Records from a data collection
□ □ □ □ □

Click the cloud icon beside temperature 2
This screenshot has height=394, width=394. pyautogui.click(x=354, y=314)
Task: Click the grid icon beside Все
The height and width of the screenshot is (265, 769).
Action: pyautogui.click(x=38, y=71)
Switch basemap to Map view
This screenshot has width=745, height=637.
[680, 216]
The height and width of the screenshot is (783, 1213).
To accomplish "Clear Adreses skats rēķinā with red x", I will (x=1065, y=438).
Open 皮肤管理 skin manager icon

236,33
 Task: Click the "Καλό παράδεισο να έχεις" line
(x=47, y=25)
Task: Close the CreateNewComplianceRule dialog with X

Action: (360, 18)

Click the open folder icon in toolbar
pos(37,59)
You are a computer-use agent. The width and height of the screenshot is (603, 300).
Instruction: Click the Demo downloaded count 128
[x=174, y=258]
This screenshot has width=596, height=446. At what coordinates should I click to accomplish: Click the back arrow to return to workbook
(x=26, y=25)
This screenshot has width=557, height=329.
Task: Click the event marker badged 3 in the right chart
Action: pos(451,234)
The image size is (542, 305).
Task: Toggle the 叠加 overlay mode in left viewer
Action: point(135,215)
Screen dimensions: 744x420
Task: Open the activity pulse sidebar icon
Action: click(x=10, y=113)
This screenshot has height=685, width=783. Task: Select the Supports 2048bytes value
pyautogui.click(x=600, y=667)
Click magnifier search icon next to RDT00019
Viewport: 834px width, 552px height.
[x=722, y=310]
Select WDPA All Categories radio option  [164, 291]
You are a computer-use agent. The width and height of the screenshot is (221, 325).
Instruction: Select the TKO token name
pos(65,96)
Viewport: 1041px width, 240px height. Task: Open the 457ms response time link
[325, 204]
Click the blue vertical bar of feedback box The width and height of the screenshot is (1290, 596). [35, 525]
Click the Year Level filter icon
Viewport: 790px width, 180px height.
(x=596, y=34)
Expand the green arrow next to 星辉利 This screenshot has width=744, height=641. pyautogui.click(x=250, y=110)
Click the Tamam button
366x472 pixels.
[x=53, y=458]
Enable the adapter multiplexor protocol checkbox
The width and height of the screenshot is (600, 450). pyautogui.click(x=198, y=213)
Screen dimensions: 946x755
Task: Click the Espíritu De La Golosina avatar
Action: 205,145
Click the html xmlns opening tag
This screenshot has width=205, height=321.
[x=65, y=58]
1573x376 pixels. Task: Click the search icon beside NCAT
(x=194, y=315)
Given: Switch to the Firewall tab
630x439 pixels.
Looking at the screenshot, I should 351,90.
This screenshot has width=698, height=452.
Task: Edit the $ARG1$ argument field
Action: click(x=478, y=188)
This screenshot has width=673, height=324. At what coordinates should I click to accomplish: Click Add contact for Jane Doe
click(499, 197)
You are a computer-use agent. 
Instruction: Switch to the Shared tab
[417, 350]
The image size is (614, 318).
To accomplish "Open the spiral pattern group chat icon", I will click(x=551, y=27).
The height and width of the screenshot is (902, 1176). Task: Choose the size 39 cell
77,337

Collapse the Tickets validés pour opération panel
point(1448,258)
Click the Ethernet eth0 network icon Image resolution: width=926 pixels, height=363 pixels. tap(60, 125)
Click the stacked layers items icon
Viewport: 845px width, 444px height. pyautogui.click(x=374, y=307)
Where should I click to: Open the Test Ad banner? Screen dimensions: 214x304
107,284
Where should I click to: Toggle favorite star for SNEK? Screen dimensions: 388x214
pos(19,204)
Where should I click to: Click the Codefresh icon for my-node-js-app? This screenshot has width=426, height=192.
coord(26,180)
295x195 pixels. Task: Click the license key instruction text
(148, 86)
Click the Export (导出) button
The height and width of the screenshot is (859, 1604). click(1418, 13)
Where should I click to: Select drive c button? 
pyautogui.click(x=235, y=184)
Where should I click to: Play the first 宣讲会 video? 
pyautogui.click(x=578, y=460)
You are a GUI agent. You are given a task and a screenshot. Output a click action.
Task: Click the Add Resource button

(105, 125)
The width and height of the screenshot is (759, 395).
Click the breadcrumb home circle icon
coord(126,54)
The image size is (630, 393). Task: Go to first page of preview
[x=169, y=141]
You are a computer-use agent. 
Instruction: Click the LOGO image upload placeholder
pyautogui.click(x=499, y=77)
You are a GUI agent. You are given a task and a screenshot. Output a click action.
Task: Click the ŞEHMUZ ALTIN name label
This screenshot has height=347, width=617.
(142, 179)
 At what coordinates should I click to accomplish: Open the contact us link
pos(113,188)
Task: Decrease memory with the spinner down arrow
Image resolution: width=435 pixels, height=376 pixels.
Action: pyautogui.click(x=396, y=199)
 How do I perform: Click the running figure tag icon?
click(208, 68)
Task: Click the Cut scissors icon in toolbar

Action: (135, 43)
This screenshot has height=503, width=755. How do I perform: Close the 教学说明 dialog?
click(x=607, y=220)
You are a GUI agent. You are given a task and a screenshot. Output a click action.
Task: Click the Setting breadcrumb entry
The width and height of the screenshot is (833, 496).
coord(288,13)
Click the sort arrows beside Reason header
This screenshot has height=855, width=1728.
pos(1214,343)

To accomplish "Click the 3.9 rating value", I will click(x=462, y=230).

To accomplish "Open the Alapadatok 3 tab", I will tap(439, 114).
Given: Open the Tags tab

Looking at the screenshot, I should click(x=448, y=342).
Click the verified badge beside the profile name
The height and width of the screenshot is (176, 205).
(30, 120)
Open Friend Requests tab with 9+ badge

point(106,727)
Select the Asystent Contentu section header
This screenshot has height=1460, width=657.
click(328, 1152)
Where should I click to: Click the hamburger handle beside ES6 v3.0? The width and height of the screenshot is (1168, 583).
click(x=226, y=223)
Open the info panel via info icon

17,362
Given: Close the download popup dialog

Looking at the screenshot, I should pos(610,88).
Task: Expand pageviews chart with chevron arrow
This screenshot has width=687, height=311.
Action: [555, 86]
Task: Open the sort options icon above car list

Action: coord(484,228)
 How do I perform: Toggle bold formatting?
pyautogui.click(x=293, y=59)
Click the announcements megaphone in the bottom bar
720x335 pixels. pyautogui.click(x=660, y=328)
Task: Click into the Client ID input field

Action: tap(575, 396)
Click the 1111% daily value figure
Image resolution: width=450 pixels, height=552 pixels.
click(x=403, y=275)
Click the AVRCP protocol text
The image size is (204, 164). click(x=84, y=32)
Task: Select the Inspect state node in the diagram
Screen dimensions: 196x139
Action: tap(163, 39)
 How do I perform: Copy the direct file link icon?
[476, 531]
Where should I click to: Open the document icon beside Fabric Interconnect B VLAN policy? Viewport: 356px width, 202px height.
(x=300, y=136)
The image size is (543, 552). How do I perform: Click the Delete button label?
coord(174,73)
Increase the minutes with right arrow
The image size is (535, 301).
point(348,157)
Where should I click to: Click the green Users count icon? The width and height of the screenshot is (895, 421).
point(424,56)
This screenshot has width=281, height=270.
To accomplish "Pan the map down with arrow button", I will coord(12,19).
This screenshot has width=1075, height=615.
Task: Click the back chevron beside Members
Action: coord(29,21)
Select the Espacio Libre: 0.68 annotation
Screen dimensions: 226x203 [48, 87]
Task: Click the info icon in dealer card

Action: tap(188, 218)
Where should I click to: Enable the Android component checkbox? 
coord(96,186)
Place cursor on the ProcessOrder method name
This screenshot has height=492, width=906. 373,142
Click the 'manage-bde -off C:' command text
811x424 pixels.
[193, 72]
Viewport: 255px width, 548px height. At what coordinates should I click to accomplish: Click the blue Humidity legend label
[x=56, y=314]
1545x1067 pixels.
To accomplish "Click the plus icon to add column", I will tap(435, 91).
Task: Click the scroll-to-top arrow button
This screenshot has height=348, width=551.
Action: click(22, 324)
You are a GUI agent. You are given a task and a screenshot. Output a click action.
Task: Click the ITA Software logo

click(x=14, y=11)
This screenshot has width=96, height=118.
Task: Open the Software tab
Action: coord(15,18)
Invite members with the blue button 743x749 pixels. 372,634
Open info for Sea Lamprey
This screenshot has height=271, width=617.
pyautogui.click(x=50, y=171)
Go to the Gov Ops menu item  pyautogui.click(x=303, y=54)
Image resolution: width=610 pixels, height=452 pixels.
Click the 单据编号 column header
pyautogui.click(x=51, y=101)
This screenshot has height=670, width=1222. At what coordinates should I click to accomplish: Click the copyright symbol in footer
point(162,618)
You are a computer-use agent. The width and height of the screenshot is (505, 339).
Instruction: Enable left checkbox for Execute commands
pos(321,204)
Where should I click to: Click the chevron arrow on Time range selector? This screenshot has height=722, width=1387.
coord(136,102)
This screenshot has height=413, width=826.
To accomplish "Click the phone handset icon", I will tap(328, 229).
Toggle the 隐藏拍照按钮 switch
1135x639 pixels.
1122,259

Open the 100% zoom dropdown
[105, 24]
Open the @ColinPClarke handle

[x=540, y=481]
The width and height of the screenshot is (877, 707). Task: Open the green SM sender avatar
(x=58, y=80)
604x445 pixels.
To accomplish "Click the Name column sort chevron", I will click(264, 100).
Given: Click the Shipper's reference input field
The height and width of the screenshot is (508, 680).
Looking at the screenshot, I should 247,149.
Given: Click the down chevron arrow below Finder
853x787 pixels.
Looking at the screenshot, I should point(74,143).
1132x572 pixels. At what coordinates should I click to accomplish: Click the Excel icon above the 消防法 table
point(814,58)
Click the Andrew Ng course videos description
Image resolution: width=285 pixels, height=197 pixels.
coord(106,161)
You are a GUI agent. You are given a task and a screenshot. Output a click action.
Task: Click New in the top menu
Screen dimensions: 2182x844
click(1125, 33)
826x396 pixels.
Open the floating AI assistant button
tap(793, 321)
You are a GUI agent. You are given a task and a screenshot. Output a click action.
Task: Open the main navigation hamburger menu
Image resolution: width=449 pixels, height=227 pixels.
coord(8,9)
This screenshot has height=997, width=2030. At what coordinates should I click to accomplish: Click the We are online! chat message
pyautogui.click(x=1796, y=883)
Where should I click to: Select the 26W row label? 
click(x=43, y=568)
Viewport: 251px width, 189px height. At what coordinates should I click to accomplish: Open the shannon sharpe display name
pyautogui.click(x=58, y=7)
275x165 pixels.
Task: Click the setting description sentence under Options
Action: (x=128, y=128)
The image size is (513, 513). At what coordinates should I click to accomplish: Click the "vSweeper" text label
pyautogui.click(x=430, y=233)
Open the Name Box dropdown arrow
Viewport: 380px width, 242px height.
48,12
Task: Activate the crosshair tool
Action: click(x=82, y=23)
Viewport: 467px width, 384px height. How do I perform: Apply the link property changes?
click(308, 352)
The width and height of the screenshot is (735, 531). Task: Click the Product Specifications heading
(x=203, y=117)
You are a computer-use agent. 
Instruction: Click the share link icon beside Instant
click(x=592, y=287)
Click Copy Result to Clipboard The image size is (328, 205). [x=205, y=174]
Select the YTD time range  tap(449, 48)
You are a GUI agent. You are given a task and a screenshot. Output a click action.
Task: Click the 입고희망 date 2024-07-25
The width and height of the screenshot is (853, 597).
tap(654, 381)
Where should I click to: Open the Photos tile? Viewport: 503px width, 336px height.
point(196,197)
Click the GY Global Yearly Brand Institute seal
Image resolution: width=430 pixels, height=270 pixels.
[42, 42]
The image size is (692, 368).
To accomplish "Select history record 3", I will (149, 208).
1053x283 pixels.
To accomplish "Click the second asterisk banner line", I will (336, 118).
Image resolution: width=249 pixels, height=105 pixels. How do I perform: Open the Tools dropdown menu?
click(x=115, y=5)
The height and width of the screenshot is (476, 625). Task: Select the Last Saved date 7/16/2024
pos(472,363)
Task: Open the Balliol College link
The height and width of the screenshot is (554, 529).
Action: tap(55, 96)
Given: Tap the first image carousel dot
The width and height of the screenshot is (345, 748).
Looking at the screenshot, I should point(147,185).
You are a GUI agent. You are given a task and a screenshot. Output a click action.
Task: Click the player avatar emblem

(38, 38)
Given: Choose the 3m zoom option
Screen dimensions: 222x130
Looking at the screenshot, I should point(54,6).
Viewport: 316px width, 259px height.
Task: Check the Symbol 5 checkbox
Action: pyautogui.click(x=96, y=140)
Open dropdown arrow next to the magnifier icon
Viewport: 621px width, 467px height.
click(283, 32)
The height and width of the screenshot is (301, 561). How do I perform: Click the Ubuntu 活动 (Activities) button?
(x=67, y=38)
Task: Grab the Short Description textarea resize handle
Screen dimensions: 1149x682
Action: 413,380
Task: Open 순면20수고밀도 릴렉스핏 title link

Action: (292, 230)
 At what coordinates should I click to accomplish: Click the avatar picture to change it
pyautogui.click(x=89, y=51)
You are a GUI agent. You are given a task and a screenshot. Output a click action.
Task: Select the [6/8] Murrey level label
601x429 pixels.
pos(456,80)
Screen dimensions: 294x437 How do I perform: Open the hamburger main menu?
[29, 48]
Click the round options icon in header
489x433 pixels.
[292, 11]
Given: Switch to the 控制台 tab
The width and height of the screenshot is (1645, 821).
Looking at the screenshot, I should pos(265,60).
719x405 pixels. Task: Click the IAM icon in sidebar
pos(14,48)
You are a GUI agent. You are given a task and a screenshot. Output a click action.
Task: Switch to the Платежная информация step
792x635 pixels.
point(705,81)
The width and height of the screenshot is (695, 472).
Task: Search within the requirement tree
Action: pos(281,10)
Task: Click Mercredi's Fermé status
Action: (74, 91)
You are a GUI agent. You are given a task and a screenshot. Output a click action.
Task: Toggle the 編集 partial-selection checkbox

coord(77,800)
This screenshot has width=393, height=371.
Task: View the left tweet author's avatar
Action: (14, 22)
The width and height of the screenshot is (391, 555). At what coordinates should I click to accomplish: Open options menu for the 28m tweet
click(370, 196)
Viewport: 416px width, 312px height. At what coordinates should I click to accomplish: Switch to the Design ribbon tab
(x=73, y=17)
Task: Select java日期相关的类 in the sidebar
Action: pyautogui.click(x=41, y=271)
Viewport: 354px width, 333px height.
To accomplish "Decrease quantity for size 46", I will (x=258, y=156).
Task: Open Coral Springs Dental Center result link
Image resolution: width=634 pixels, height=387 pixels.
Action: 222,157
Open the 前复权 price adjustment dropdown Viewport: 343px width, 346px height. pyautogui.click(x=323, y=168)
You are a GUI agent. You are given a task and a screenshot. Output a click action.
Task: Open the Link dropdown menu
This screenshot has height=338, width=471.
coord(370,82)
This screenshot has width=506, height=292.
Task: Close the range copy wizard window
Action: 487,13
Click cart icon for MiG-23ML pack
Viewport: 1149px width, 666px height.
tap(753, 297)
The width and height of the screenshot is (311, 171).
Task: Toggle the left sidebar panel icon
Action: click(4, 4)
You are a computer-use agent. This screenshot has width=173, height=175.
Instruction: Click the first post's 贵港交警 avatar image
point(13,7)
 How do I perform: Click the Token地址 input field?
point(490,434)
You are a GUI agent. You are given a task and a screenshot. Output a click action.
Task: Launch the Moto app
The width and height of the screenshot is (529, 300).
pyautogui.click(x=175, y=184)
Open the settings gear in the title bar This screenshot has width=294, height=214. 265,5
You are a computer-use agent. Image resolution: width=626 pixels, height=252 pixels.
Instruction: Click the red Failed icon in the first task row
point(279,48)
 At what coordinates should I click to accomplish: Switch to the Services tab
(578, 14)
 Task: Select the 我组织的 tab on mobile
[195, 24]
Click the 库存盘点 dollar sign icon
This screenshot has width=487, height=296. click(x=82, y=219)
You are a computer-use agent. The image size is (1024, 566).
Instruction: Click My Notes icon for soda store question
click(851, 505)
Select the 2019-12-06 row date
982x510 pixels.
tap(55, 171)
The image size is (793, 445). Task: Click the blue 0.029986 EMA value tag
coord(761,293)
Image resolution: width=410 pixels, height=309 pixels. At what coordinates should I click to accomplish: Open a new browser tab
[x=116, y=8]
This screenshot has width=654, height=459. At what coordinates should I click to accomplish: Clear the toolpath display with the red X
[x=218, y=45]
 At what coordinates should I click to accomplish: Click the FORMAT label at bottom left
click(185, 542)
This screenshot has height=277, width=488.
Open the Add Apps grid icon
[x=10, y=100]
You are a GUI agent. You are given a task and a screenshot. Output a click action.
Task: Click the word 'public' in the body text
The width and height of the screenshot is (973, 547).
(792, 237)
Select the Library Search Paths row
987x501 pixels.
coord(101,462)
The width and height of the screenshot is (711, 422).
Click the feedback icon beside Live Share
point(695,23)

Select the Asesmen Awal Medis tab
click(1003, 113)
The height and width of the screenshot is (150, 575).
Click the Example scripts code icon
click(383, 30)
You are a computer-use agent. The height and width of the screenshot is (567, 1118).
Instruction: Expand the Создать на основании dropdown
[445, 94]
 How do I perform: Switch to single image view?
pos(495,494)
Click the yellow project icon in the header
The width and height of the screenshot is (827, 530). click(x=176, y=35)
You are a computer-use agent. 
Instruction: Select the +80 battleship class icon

□ □ □ □ □

- _Your task_
Up to and including the line that holds "Task: Click the grid icon beside Все", reproduce the records above exactly from their first line, and give nothing else.

- _Reply_
Click the cloud icon beside temperature 2
This screenshot has height=394, width=394. pyautogui.click(x=354, y=314)
Task: Click the grid icon beside Все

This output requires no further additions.